## [Given task]
In the rows below, replace "Screen dimensions" with "Screen size" and leave everything else as it is.

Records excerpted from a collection
*-*-*

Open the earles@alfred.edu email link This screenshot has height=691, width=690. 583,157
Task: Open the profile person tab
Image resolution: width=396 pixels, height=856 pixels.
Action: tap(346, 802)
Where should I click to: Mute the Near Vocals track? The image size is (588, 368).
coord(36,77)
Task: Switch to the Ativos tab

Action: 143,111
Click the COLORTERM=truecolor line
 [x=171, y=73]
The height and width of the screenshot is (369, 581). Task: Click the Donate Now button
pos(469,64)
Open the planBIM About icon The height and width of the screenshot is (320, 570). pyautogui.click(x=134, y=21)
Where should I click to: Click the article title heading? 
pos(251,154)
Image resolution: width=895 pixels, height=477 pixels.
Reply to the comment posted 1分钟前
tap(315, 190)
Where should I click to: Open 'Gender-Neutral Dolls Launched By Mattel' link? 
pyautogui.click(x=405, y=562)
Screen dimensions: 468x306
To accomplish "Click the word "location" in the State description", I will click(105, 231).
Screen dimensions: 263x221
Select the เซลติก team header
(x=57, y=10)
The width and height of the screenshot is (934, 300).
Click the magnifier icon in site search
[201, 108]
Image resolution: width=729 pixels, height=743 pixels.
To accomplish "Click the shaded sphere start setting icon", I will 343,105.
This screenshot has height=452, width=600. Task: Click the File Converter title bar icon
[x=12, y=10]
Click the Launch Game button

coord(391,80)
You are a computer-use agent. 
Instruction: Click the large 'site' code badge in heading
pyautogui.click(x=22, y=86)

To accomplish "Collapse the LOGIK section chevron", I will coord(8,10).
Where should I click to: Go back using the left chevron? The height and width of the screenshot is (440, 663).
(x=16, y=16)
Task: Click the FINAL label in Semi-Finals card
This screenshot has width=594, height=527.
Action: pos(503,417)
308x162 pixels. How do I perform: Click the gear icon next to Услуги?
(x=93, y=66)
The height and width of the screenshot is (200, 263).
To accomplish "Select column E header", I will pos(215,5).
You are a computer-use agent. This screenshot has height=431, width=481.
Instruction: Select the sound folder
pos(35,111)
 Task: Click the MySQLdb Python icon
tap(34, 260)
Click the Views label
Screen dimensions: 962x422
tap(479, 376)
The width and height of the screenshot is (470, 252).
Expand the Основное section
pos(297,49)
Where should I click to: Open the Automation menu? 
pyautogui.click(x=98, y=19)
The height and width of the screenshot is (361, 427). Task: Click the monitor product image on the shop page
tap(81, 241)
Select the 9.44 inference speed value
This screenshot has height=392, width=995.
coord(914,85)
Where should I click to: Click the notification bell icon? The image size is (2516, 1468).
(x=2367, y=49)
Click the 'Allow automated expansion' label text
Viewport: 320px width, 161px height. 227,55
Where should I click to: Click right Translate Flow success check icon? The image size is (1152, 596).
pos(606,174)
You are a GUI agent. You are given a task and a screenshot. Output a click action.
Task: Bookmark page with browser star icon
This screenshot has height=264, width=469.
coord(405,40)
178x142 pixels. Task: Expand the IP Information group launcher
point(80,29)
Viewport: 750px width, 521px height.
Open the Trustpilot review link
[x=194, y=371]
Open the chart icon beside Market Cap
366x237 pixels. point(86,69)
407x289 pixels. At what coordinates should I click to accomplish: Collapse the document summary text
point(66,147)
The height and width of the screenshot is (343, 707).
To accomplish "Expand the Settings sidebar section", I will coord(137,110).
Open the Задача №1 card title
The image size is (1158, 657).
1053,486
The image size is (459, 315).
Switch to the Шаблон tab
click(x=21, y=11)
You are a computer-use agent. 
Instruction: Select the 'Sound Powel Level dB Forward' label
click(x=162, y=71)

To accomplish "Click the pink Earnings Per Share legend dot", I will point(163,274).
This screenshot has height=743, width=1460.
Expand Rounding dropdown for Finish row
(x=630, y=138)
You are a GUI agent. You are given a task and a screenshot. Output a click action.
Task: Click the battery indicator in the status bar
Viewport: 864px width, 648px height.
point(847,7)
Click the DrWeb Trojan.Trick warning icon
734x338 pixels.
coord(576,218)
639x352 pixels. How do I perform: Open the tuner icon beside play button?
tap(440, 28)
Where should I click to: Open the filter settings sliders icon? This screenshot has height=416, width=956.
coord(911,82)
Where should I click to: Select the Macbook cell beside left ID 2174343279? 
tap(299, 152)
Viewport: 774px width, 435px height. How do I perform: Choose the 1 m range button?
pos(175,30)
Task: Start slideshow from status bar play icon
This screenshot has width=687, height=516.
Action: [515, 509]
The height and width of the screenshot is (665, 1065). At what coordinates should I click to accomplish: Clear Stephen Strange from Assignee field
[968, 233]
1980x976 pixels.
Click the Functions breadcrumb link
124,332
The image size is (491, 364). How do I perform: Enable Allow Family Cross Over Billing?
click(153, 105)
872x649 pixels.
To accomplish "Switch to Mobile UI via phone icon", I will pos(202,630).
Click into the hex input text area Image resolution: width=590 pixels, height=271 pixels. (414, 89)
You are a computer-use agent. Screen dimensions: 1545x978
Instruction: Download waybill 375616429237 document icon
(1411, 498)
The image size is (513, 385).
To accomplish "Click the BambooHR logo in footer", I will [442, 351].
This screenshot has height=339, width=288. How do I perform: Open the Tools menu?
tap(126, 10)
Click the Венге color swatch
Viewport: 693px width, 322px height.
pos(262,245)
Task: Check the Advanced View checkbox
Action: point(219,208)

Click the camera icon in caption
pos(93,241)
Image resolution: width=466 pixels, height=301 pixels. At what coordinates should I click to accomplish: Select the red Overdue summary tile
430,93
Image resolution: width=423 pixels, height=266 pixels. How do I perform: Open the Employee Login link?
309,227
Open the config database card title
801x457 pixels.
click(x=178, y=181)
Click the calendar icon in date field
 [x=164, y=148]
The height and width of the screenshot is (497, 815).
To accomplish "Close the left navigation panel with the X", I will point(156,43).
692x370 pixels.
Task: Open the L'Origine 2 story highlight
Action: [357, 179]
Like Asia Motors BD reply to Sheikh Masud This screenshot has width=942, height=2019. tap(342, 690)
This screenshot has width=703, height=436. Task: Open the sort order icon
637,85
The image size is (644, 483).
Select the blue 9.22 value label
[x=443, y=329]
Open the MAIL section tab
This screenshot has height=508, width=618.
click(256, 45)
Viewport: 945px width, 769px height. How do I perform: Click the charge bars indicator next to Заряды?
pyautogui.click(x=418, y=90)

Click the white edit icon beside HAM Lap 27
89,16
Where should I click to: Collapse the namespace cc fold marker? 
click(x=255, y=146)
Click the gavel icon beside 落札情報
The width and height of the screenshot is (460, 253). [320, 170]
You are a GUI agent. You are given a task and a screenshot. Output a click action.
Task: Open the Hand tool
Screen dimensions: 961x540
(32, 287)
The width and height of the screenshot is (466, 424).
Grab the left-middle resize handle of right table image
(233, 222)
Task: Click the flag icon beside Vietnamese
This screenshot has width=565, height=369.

*-*-*

## [Solution below]
Open the earles@alfred.edu email link This screenshot has height=691, width=690. 583,157
Task: Open the profile person tab
Image resolution: width=396 pixels, height=856 pixels.
Action: tap(346, 802)
Where should I click to: Mute the Near Vocals track? The image size is (588, 368).
coord(36,77)
Task: Switch to the Ativos tab

Action: 143,111
Click the COLORTERM=truecolor line
 [x=171, y=73]
The height and width of the screenshot is (369, 581). Task: Click the Donate Now button
pos(469,64)
Open the planBIM About icon The height and width of the screenshot is (320, 570). pyautogui.click(x=134, y=21)
Where should I click to: Click the article title heading? 
pos(251,154)
Image resolution: width=895 pixels, height=477 pixels.
Reply to the comment posted 1分钟前
tap(315, 190)
Where should I click to: Open 'Gender-Neutral Dolls Launched By Mattel' link? 
pyautogui.click(x=405, y=562)
Screen size: 468x306
To accomplish "Click the word "location" in the State description", I will click(105, 231).
Screen size: 263x221
Select the เซลติก team header
(x=57, y=10)
The width and height of the screenshot is (934, 300).
Click the magnifier icon in site search
[201, 108]
Image resolution: width=729 pixels, height=743 pixels.
To accomplish "Click the shaded sphere start setting icon", I will 343,105.
This screenshot has height=452, width=600. Task: Click the File Converter title bar icon
[x=12, y=10]
Click the Launch Game button

coord(391,80)
You are a computer-use agent. 
Instruction: Click the large 'site' code badge in heading
pyautogui.click(x=22, y=86)

To accomplish "Collapse the LOGIK section chevron", I will coord(8,10).
Where should I click to: Go back using the left chevron? The height and width of the screenshot is (440, 663).
(x=16, y=16)
Task: Click the FINAL label in Semi-Finals card
This screenshot has width=594, height=527.
Action: pos(503,417)
308x162 pixels. How do I perform: Click the gear icon next to Услуги?
(x=93, y=66)
The height and width of the screenshot is (200, 263).
To accomplish "Select column E header", I will pos(215,5).
You are a computer-use agent. This screenshot has height=431, width=481.
Instruction: Select the sound folder
pos(35,111)
 Task: Click the MySQLdb Python icon
tap(34, 260)
Click the Views label
Screen size: 962x422
tap(479, 376)
The width and height of the screenshot is (470, 252).
Expand the Основное section
pos(297,49)
Where should I click to: Open the Automation menu? 
pyautogui.click(x=98, y=19)
The height and width of the screenshot is (361, 427). Task: Click the monitor product image on the shop page
tap(81, 241)
Select the 9.44 inference speed value
This screenshot has height=392, width=995.
coord(914,85)
Where should I click to: Click the notification bell icon? The image size is (2516, 1468).
(x=2367, y=49)
Click the 'Allow automated expansion' label text
Viewport: 320px width, 161px height. 227,55
Where should I click to: Click right Translate Flow success check icon? The image size is (1152, 596).
pos(606,174)
You are a GUI agent. You are given a task and a screenshot. Output a click action.
Task: Bookmark page with browser star icon
This screenshot has height=264, width=469.
coord(405,40)
178x142 pixels. Task: Expand the IP Information group launcher
point(80,29)
Viewport: 750px width, 521px height.
Open the Trustpilot review link
[x=194, y=371]
Open the chart icon beside Market Cap
366x237 pixels. point(86,69)
407x289 pixels. At what coordinates should I click to accomplish: Collapse the document summary text
point(66,147)
The height and width of the screenshot is (343, 707).
To accomplish "Expand the Settings sidebar section", I will coord(137,110).
Open the Задача №1 card title
The image size is (1158, 657).
1053,486
The image size is (459, 315).
Switch to the Шаблон tab
click(x=21, y=11)
You are a computer-use agent. 
Instruction: Select the 'Sound Powel Level dB Forward' label
click(x=162, y=71)

To accomplish "Click the pink Earnings Per Share legend dot", I will point(163,274).
This screenshot has height=743, width=1460.
Expand Rounding dropdown for Finish row
(x=630, y=138)
You are a GUI agent. You are given a task and a screenshot. Output a click action.
Task: Click the battery indicator in the status bar
Viewport: 864px width, 648px height.
point(847,7)
Click the DrWeb Trojan.Trick warning icon
734x338 pixels.
coord(576,218)
639x352 pixels. How do I perform: Open the tuner icon beside play button?
tap(440, 28)
Where should I click to: Open the filter settings sliders icon? This screenshot has height=416, width=956.
coord(911,82)
Where should I click to: Select the Macbook cell beside left ID 2174343279? 
tap(299, 152)
Viewport: 774px width, 435px height. How do I perform: Choose the 1 m range button?
pos(175,30)
Task: Start slideshow from status bar play icon
This screenshot has width=687, height=516.
Action: [515, 509]
The height and width of the screenshot is (665, 1065). At what coordinates should I click to accomplish: Clear Stephen Strange from Assignee field
[968, 233]
1980x976 pixels.
Click the Functions breadcrumb link
124,332
The image size is (491, 364). How do I perform: Enable Allow Family Cross Over Billing?
click(153, 105)
872x649 pixels.
To accomplish "Switch to Mobile UI via phone icon", I will pos(202,630).
Click into the hex input text area Image resolution: width=590 pixels, height=271 pixels. (414, 89)
You are a computer-use agent. Screen size: 1545x978
Instruction: Download waybill 375616429237 document icon
(1411, 498)
The image size is (513, 385).
To accomplish "Click the BambooHR logo in footer", I will [442, 351].
This screenshot has height=339, width=288. How do I perform: Open the Tools menu?
tap(126, 10)
Click the Венге color swatch
Viewport: 693px width, 322px height.
pos(262,245)
Task: Check the Advanced View checkbox
Action: point(219,208)

Click the camera icon in caption
pos(93,241)
Image resolution: width=466 pixels, height=301 pixels. At what coordinates should I click to accomplish: Select the red Overdue summary tile
430,93
Image resolution: width=423 pixels, height=266 pixels. How do I perform: Open the Employee Login link?
309,227
Open the config database card title
801x457 pixels.
click(x=178, y=181)
Click the calendar icon in date field
 [x=164, y=148]
The height and width of the screenshot is (497, 815).
To accomplish "Close the left navigation panel with the X", I will point(156,43).
692x370 pixels.
Task: Open the L'Origine 2 story highlight
Action: [357, 179]
Like Asia Motors BD reply to Sheikh Masud This screenshot has width=942, height=2019. tap(342, 690)
This screenshot has width=703, height=436. Task: Open the sort order icon
637,85
The image size is (644, 483).
Select the blue 9.22 value label
[x=443, y=329]
Open the MAIL section tab
This screenshot has height=508, width=618.
click(256, 45)
Viewport: 945px width, 769px height. How do I perform: Click the charge bars indicator next to Заряды?
pyautogui.click(x=418, y=90)

Click the white edit icon beside HAM Lap 27
89,16
Where should I click to: Collapse the namespace cc fold marker? 
click(x=255, y=146)
Click the gavel icon beside 落札情報
The width and height of the screenshot is (460, 253). [320, 170]
You are a GUI agent. You are given a task and a screenshot. Output a click action.
Task: Open the Hand tool
Screen size: 961x540
(32, 287)
The width and height of the screenshot is (466, 424).
Grab the left-middle resize handle of right table image
(233, 222)
Task: Click the flag icon beside Vietnamese
This screenshot has width=565, height=369.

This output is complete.